Cannot remove file: "Structure needs cleaning"

That is strongly indicative of file-system corruption. You should unmount, make a sector-level backup of your disk, and then run e2fsck to see what is up. If there is major corruption, you may later be happy that you did a sector-level backup before letting e2fsck tamper with the data.

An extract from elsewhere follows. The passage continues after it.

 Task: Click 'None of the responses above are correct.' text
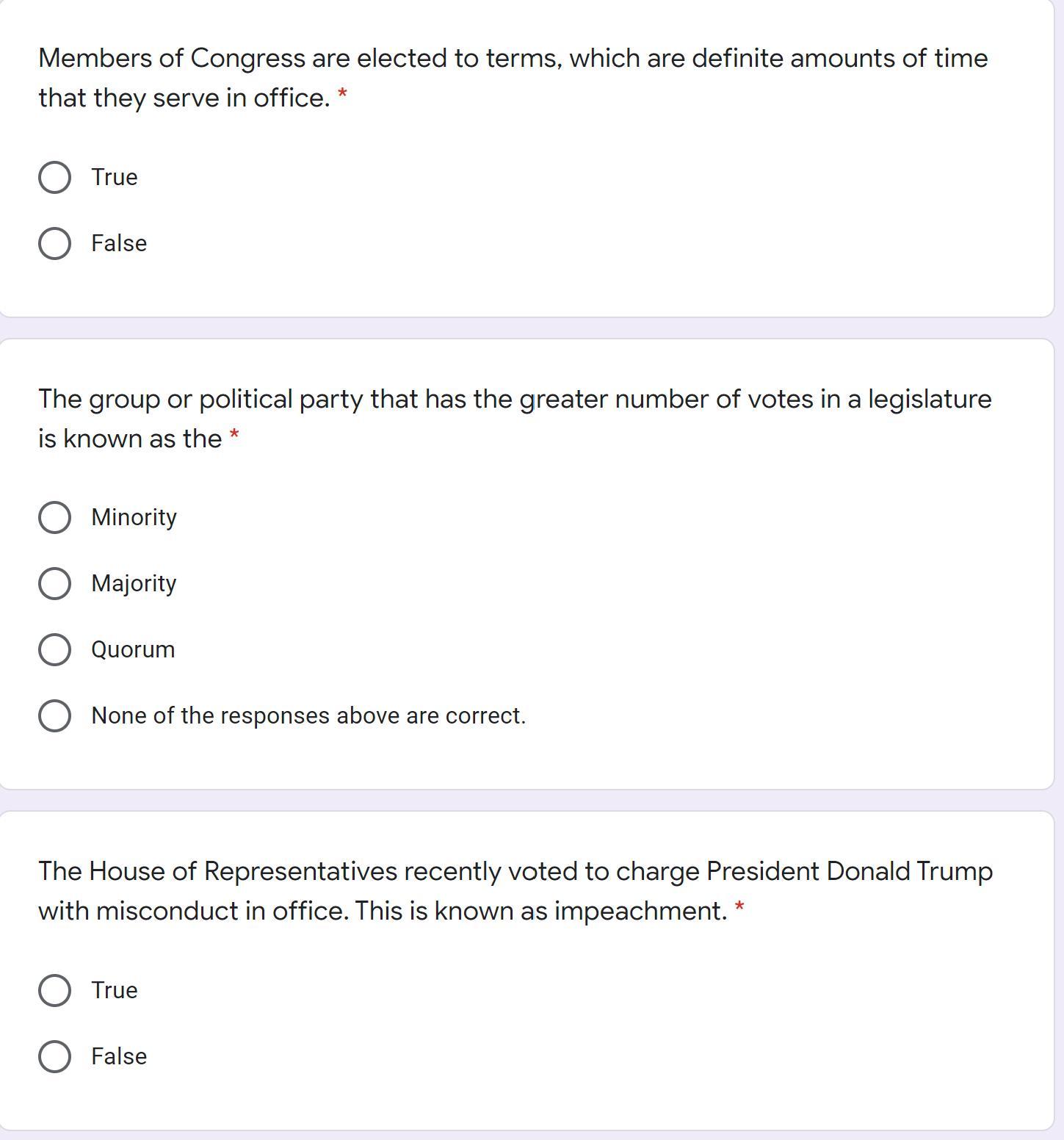[x=308, y=716]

If it helps anyone, I had a similar issue (rsync/rsnapshot backups, on an affected file). I posted my problem/solution, here:

https://ubuntuforums.org/showthread.php?t=2348768&p=13627299#post13627299

SUMMARY:

rsnapshot (rsync) backup error on arch linux x86_64 system; a corrupted, deeply-nested file was throwing that error, also shown when I tried to delete that file:

sudo rm -fR hourly.5/

rm: cannot remove 'hourly.5/snapshot_root/mnt/Vancouver/temp/temp - old/temp - 09 (Dec 07, 2014 - Sep 02, 2015)/a_OLD-gmail/[email protected]/[Gmail]/LINUX/rsync, rsnapshot; Other backups/19.bak': Structure needs cleaning

Here is the problem:

cd mnt/Vancouver/temp/temp\ -\ old/temp\ -\ 09\ \(Dec\ 07\,\ 2014\ -\ Sep\ 02\,\ 2015\)/a_OLD-gmail/[email protected]/\[Gmail\]/LINUX/rsync\,\ rsnapshot\;\ Other\ backups/

ls -l

ls: cannot access '19.bak': Structure needs cleaning
total 0
-????????? ? ? ? ?  ? 19.bak        ## << THAT IS THE PROBLEM!!

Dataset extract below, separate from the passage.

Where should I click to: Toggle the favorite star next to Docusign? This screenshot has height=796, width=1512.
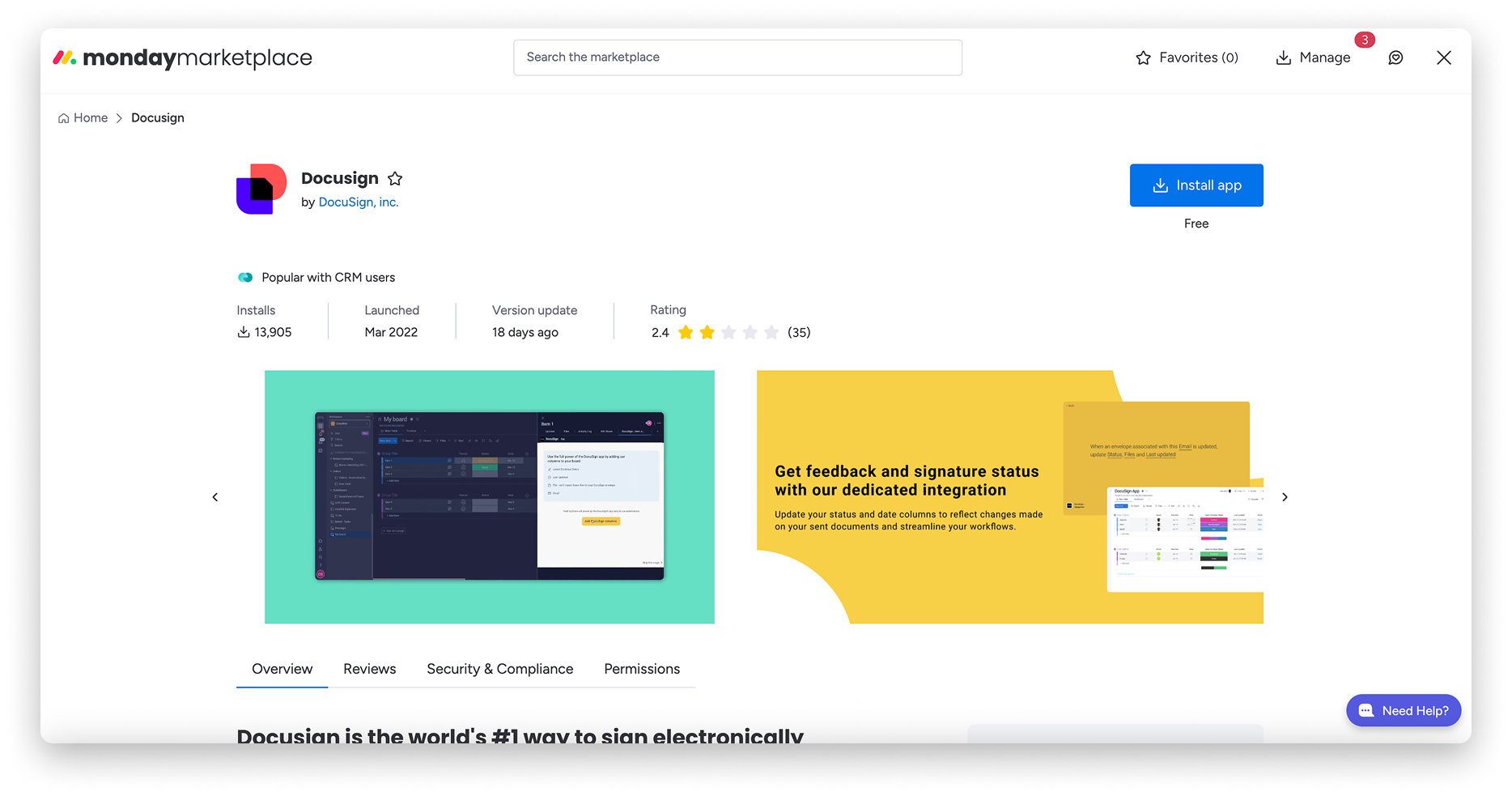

[ See also: https://www.reddit.com/r/linuxquestions/comments/4b47r2/has_anyone_ever_gotten_structure_needs_cleaning/ ]

My backup drive is /dev/sda1.

sudo umount /dev/sda1

sudo fsck.ext4 /dev/sda1  ## << accepted suggested fixes

Rebooted: all seems fine. Went into backups drive, deleted that problematic file:

/mnt/Backups/rsnapshot_backups/hourly.5/snapshot_root/mnt/Vancouver/temp/temp - old/temp - 09 (Dec 07, 2014 - Sep 02, 2015)/a_OLD-gmail/[email protected]/[Gmail]/LINUX/rsync, rsnapshot; Other backups/19.bak

Q.E.D.?!

[Update: yes; that worked: my backups are running normally, again! :-) ]


File systems sometimes are not in order and need cleaning. This can be done by fsck command. But remember, you must run fsck only to unmounted partitions to avoid risk of file corruption.